## Supplied text

Artificial Intelligence (AI) aims to operate by allowing Large Language Models to interact with their environment. This interaction requires the AI to perform actions in the real world in order to be considered useful.
This has led to innovations like AI Tools, Function Calling, and Retrieval-Augmented Generation (RAG). The purpose of these tools is to allow AI to perform actions on behalf of the user, which makes it more useful beyond just generating content.
What Are AI Agents
An AI agent is basically a system that can reason using an LLM, tools, memory, and Generative AI concepts such as prompt engineering to accomplish specific goals.
This opens up a world of possibilities where one could build multiple AI agents that can communicate with each other, delegate tasks, and automate workflows.
Why Multiple Agents
You can imagine multiple use cases, like a sales assistant system that utilizes multiple agents, including a market research agent and a content writer agent, to generate customized messages to sales leads.
We are in a world where, with the right prompt and set of tools, an AI agent can perform a lot of tasks on its own.
The idea behind allowing multiple agents to talk to each other and writing agents has been approached in a similar manner by tools like Crew AI, Langchain, LangGraph, Agent Development Kit (ADK), and more.
Introducing Crew AI
Crew AI is one of such promising tools that attempts to provide you with a framework that helps you to write AI agents and how they even talk to each other.
The idea behind Crew AI or agent orchestration tools is that you create agents, tasks, and a pipeline for agent to agent communication. I keep talking about multiple agents, but you can also use single agents. The idea behind multiple agents is to ensure that each agent performs a specific task or goal, allowing it to focus on just achieving the goal.

## Information supplied

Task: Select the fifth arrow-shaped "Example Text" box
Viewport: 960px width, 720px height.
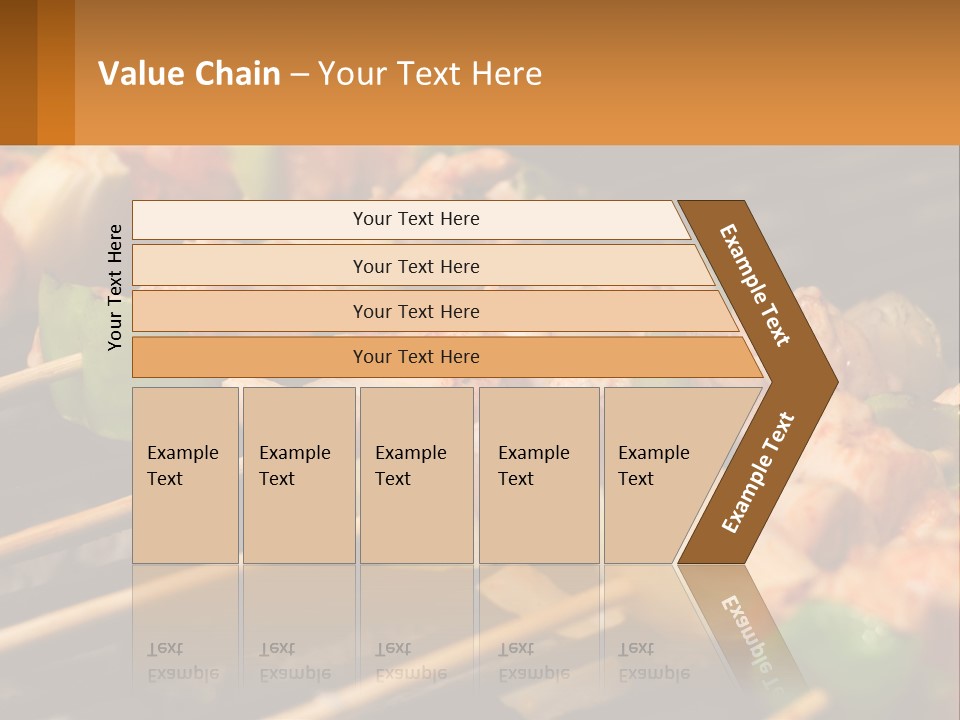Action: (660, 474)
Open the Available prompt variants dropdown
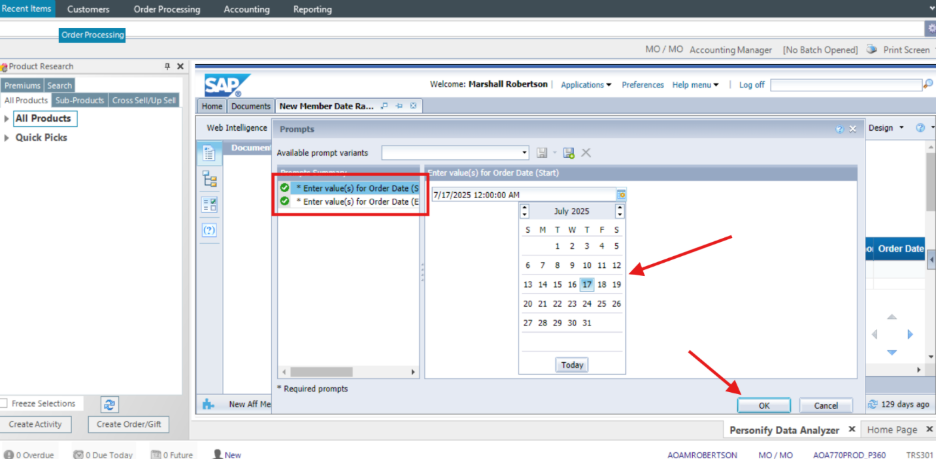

## Study questions
A: Please transcribe the AI agents passage, beginning at the words "Artificial Intelligence (AI)" and stopping after the words "and automate workflows.".
B: List every tool that the AI agents passage names as approaching the idea of multiple agents talking to each other in a similar manner.
Rely only on the AI agents passage, not the data.

## Answer list
A:
Artificial Intelligence (AI) aims to operate by allowing Large Language Models to interact with their environment. This interaction requires the AI to perform actions in the real world in order to be considered useful.
This has led to innovations like AI Tools, Function Calling, and Retrieval-Augmented Generation (RAG). The purpose of these tools is to allow AI to perform actions on behalf of the user, which makes it more useful beyond just generating content.
What Are AI Agents
An AI agent is basically a system that can reason using an LLM, tools, memory, and Generative AI concepts such as prompt engineering to accomplish specific goals.
This opens up a world of possibilities where one could build multiple AI agents that can communicate with each other, delegate tasks, and automate workflows.

B:
- Crew AI
- Langchain
- LangGraph
- Agent Development Kit (ADK)